With regard to the rest of your post, I agree with its theme, which is very much reflective of my erring on the side of empirical caution in the OP, with regard to the limitations of what can be inferred from action since, preference is only demonstrated over the actual marginal units being traded, and only from this can we come to understand the concept of utility at large.
I think a skeptic could quite easily try to "refute" us by screaming "interpersonal utility comparisons!" all day long, as a fatal contradiction when establishing marginal utility theory, if we're not careful. Such a critique carried to its full conclusion would not only damage the Austrians, but the entire corpus of economic theory post Menger.
The dude is amazing, but he isn't perfect. There are plenty of other areas, I feel are a little unclear or incorrect. I greatly respect him, but sometimes I feel Austrians hero worship him too much, along with Rothbard and Hayek.
He is only mortal. The sheer volume and overall quality of his work and his tenacity are why he is "hero-worshipped". He basically reconstructed and unified Austrian theory. Austrian theorists may differ from one another after Mises but few diverge from him himself, as opposed to refine and tweak his work.
Freedom of markets is positively correlated with the degree of evolution in any society...
Indeed, Jon, that is very much the direction I myself see as productive. I may well be mistaken, but I see the praxeological edifice overall as a rather sound one, and one that I do not see in any contradiction with the general methodological underpinnings of science, when its limitations are properly understood in application. I feel there is much work to be done, and many areas unfortunately neglected over the years, needing cleaning up and tweaking as you mention. This situation is of course understandable given the school's miniscule size for so long, hopefully things can now change. Praxeology, like mathematics can only improve as more people learn to properly apply it.

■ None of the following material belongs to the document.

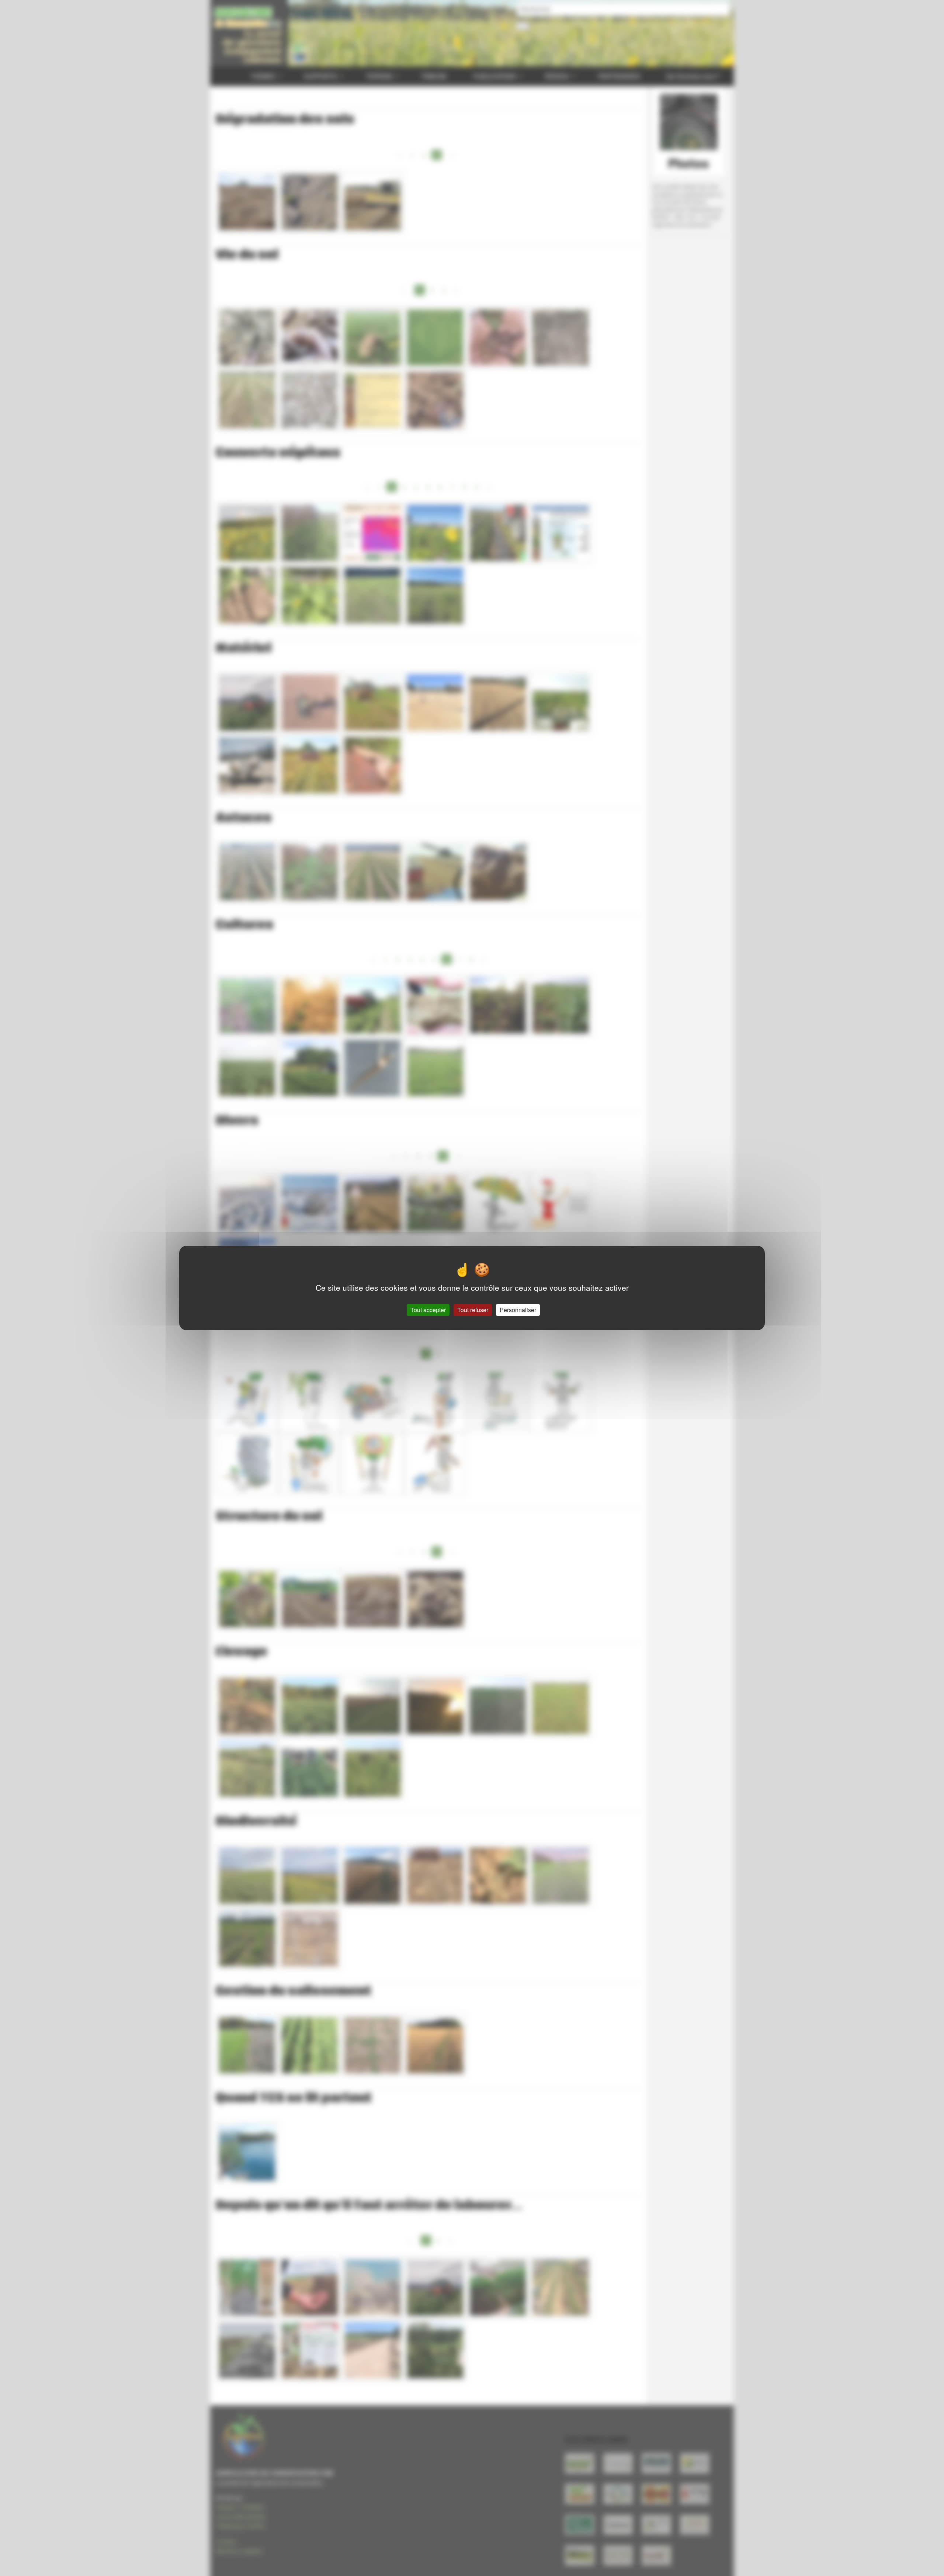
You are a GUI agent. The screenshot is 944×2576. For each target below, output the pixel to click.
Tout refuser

Now suppose that we tell him he has 12 dollars, so we may well expect him to purchase A, F and T, but if we then turn around and tell him that he can only purchase 4 dollars worth, he may now only purchase A. This is functionally equivalent to the first case in which he knows he only has 4 dollars to begin with. Yet I think one could claim it also displays a functional equivalence with the case where he has A, F and T to begin with, and we then tell him he has to lose 2. Ignoring the intermediary device of dollars, the actual opportunity costs are represented by forgone ends F and T in both the first and final case. Is this the kind of things you guys were pointing at?
In retrospect, I think what I have written above is a completely false dichotomy. Even when we inform the hapless man he is 8 dollars short of buying all opera tickets, his preference is dictated by how he utilises 4 dollars, and therefore equivalently, when he is asked to use just one unit. He is not given the choice of exchanging the most valued unit for the lower 2. Either we or the circumstances, force him to not even be able to consider keeping 2 of his possible tickets, and decide on which he would like if he can only pick one.
These are the valuations of the individual units of A, F and T, not as "classes of goods." The only place an additional A could go is below T, and since that is below F in the scale of preferences it would have to be valued less than the additional F.
I understand this interpretation of value scales, I've just seen a lot of discussions gone awry when people started being confusing about what exactly is meant by value scales.
Having said that, I still have issues with this definition: it seems to assume that personal preferences are "incremental", for the sake of a better word (given more possibilities, the person just adds more goods to his preferred state of the world, never removing goods he've chosen with less possibilities).
An example: let's say the tickets price changed, so now A costs 6, F costs 4, and T costs 2. Having 2$, the person buys T. Given 4$, he still buys T, not F. Is this compatible with the original value scale? I say yes (though it is not the only possible compatible choice).
The value scale of A over F over T, as you noted, does not compare classes of A, F, and T. My interpretation is, it says that the person prefers one unit of A to one unit of F, and (attention!) one unit of A and one unit of F to one unit of A and one unit of T (and specifically says nothing about preference of one unit of F over one unit of T). Do you agree with this interpretation? Do you agree that the difference is significant?
PS: "incremental" as used here is more narrow than "marginal", thus a use of a new word.